Role of single-use flexible bronchoscopes
Editorial Commentary | Surgery: Cardiothoracic Surgery

Role of single-use flexible bronchoscopes

Shreya Podder1, Octavio Perez2, William Kivlin2, Harpreet Singh1, Bryan S. Benn3, Jonathan S. Kurman1

1Division of Pulmonary & Critical Care, Medical College of Wisconsin, Milwaukee, WI, USA; 2Division of Medicine, Medical College of Wisconsin, Milwaukee, WI, USA; 3Pulmonary Department, Respiratory Institute, Cleveland Clinic, Cleveland, OH, USA

Correspondence to: Shreya Podder, MD. Pulmonary and Critical Care Fellow, Division of Pulmonary & Critical Care, Medical College of Wisconsin, 8701 W, Watertown Plank Rd, Milwaukee, WI 53226, USA. Email: spodder@mcw.edu.

Keywords: Single-use flexible bronchoscopes (SUFB); reusable flexible bronchoscope (RFB); advanced bronchoscopy


Received: 12 September 2023; Accepted: 02 February 2024; Published online: 19 April 2024.

doi: 10.21037/amj-23-178


Introduction

The development of the first reusable flexible bronchoscope (RFB) in 1967 by Dr. Ikeda was a ground-breaking achievement (1). This invention facilitated a myriad diagnostic and therapeutic procedures to be performed to treat diseases of the airway and lung parenchyma. After decades of use, limitations of RFB have been identified, including the potential for cross-contamination, cost effectiveness and resource utilization (2-4).

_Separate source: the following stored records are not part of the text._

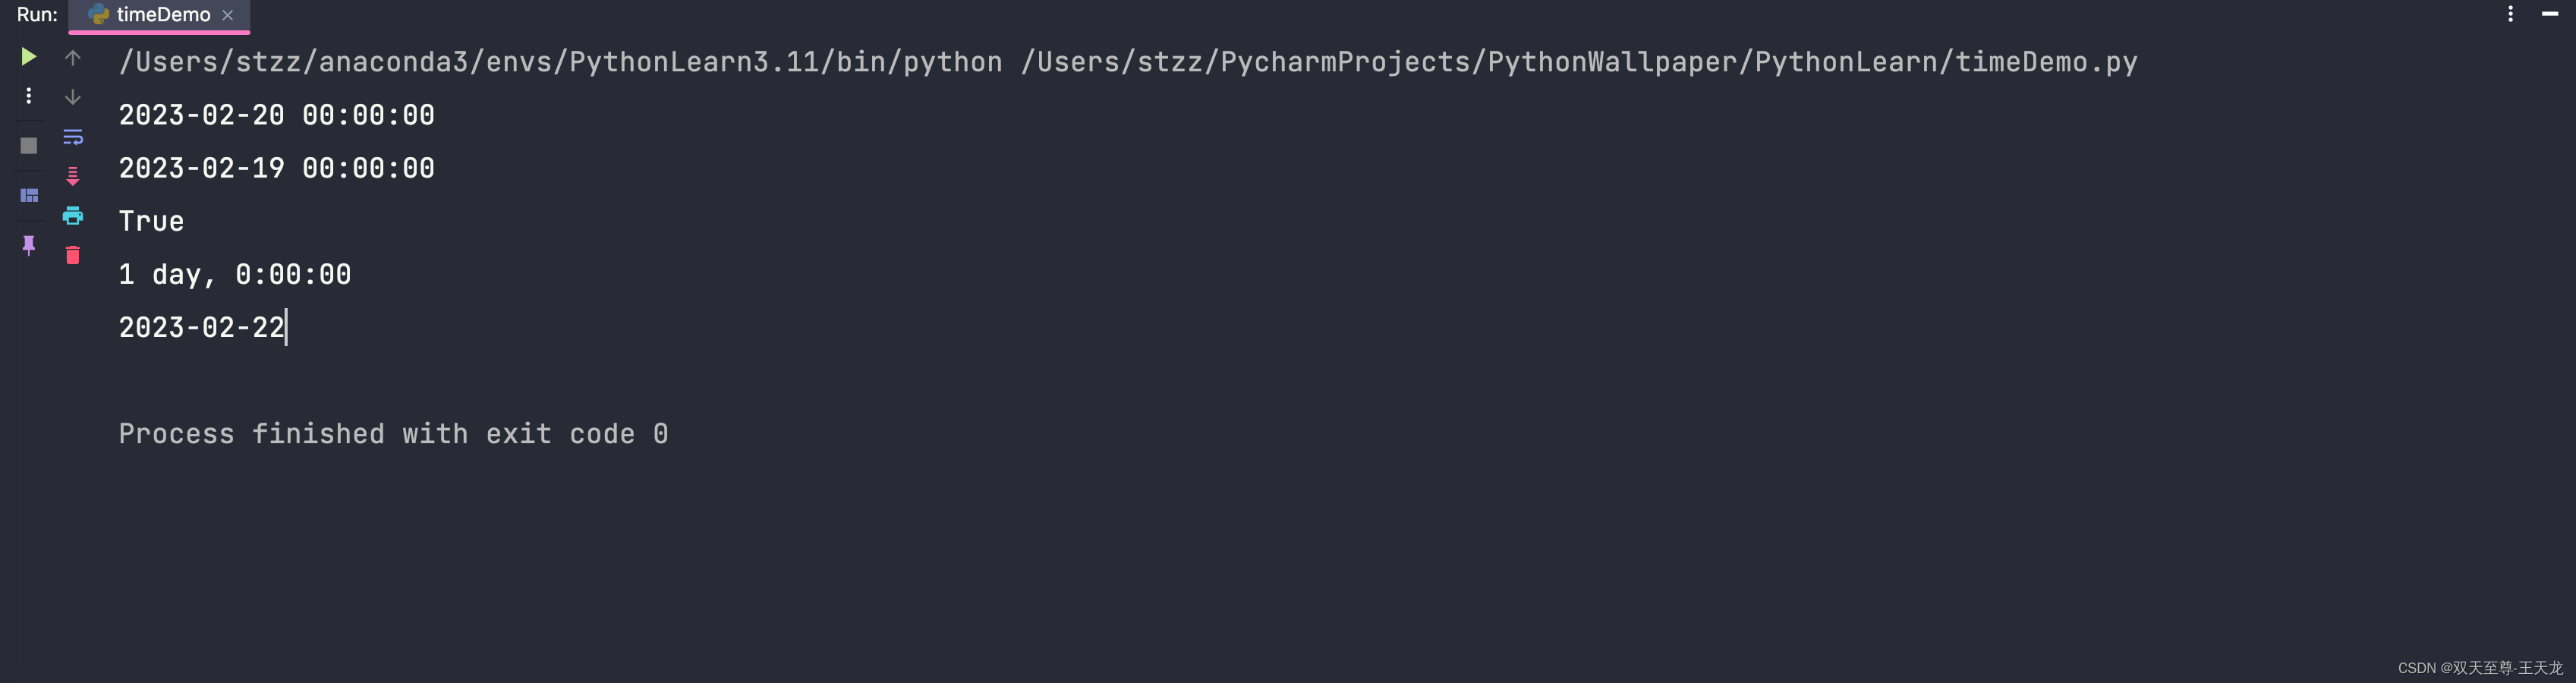Pin the run tab with the pin icon
Viewport: 2576px width, 683px height.
(29, 245)
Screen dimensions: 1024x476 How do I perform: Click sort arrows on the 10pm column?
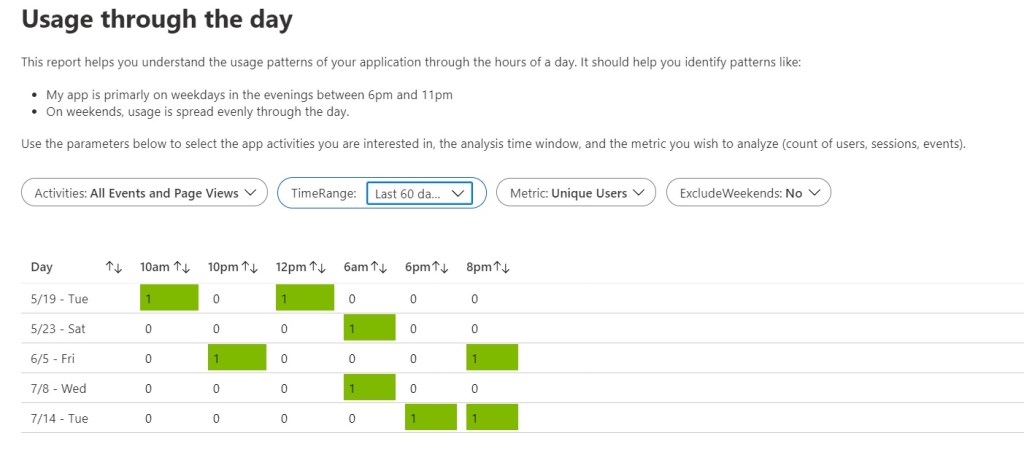(x=250, y=267)
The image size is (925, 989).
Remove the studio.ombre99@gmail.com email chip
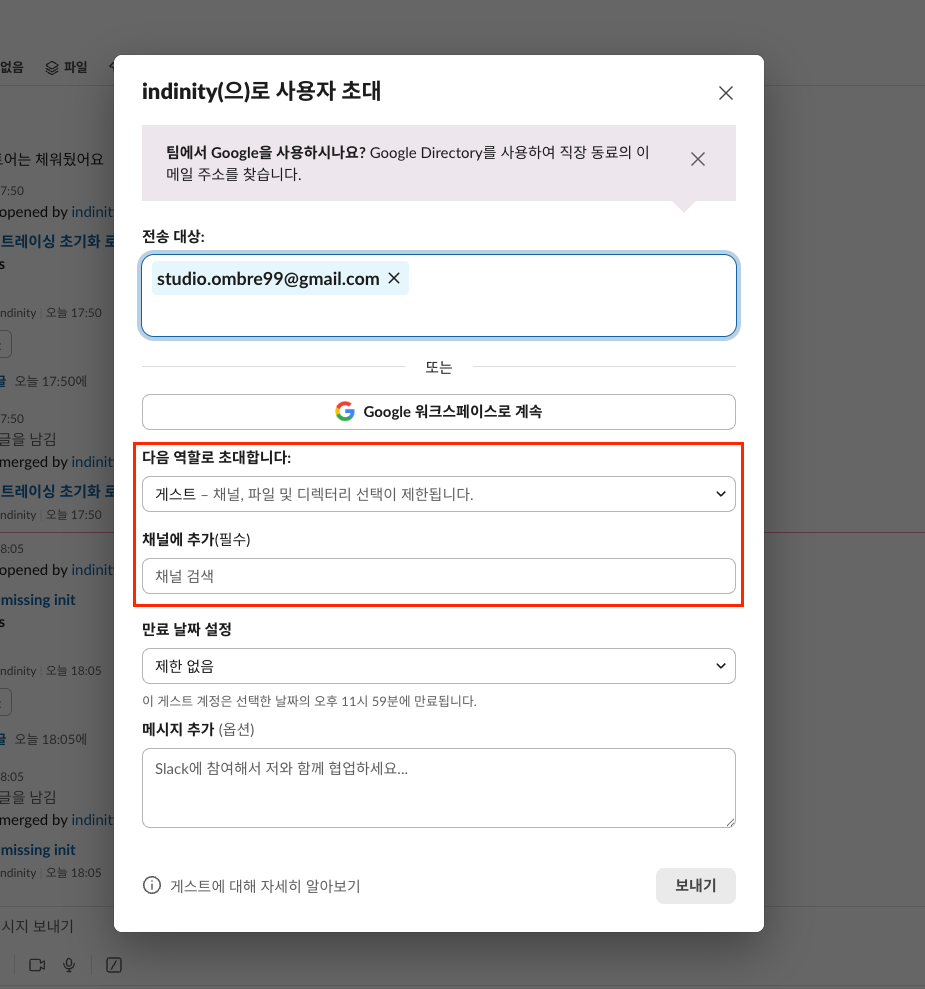394,279
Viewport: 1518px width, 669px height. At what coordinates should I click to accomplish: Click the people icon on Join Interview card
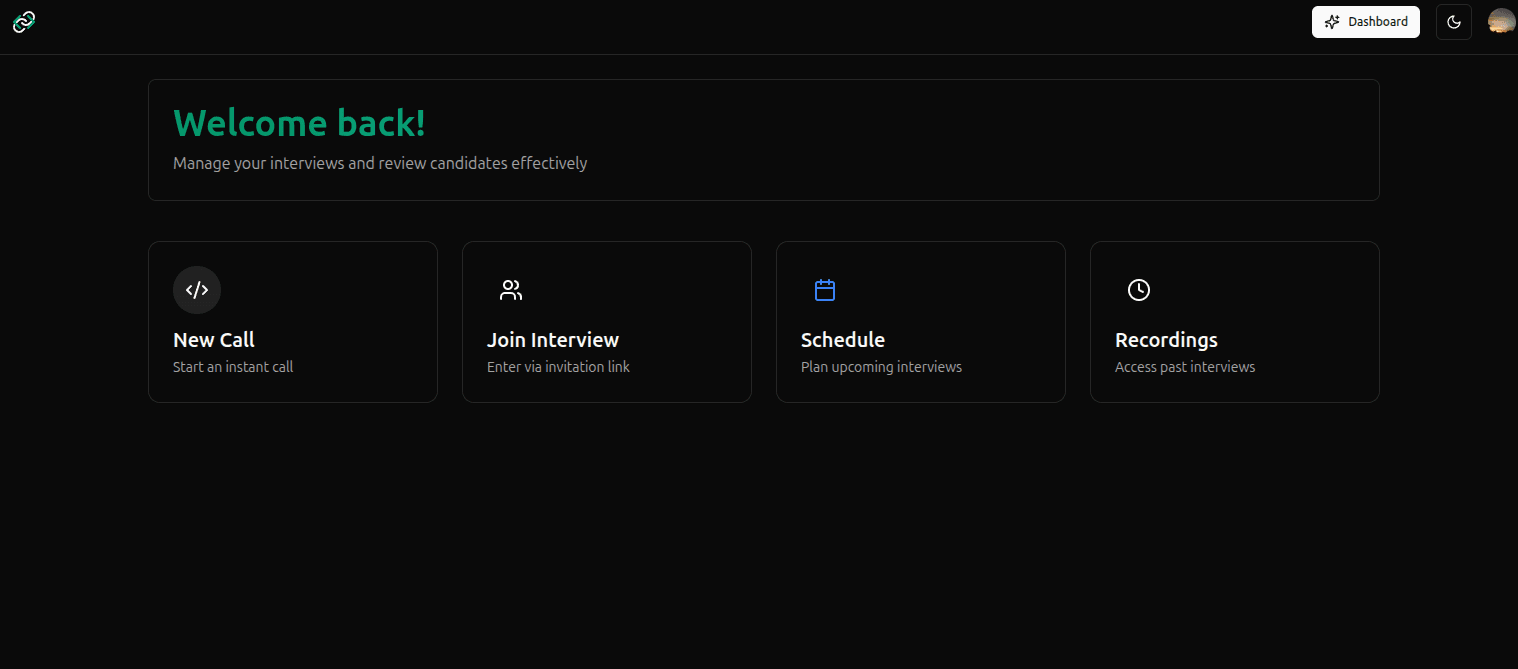coord(511,289)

Unlike RFB, single-use flexible bronchoscopes (SUFB) come pre-sterilized and are intended for a single patient, eliminating the risk of cross-contamination and infection that can arise from inadequate reprocessing of RFB. Although SUFB may appear to incur higher cumulative costs over time, they are typically more cost effective when considering expenses associated with scope reprocessing, scope maintenance and treatment of iatrogenic infections. In addition, in times of staff shortage, the time spent on maintaining these scopes can be saved and used elsewhere. SUFB have been available for more than a decade, with the first product, the Ambu aScope (AMBU, Copenhagen, Denmark), introduced in 2009. More recently, SUFB garnered attention from professional pulmonary societies during the coronavirus disease 2019 (COVID-19) pandemic given the risk of viral transmission with RFB (5).

Despite its use in the intensive care unit or in the peri-operative setting by anesthesia, SUFB has not gained widespread acceptance within the bronchoscopy suite. Barriers to adoption in the bronchoscopy suite may be due in part to the lack of comparative studies demonstrating the equivalent performance of SUFB to RFB in advanced bronchoscopic procedures. In this review, we will summarize the current literature to discuss the advantages and disadvantages of using SUFBs and its implications in advanced procedures.


Infection control

Minimizing the risk of infection transmission and cross-contamination are important considerations when discussing SUFB and RFB. Since SUFB are delivered in a sterile manner, the risk of transmission and contamination due to its single-use nature is minimized. In contrast, RFB require appropriate cleaning, disinfection, leak testing, and drying that place it at risk for contamination, even when performed correctly. Organisms that are commonly identified in transmission of infections by bronchoscopy include M. tuberculosis, atypical mycobacteria, and Pseudomonas species (6). Despite well-controlled disinfection procedures, endogenous infections associated with bronchoscopy persist (7). Transmission can occur from previous patients or contaminated reprocessing equipment like RFB and their accessories. Strict endoscope disinfection procedures are crucial to prevent exogenous infections (8,9). Reprocessing RFB involves a multistep procedure, including manual cleaning, high-level disinfection (HLD) using automated endoscope reprocessors (AER), or sterilization with ethylene oxide (EO) or hydrogen peroxide (H2O2) plasma. Inadequate reprocessing, contaminated AER or malfunctioning RFB have been associated with infectious outbreaks following flexible bronchoscopy (10,11).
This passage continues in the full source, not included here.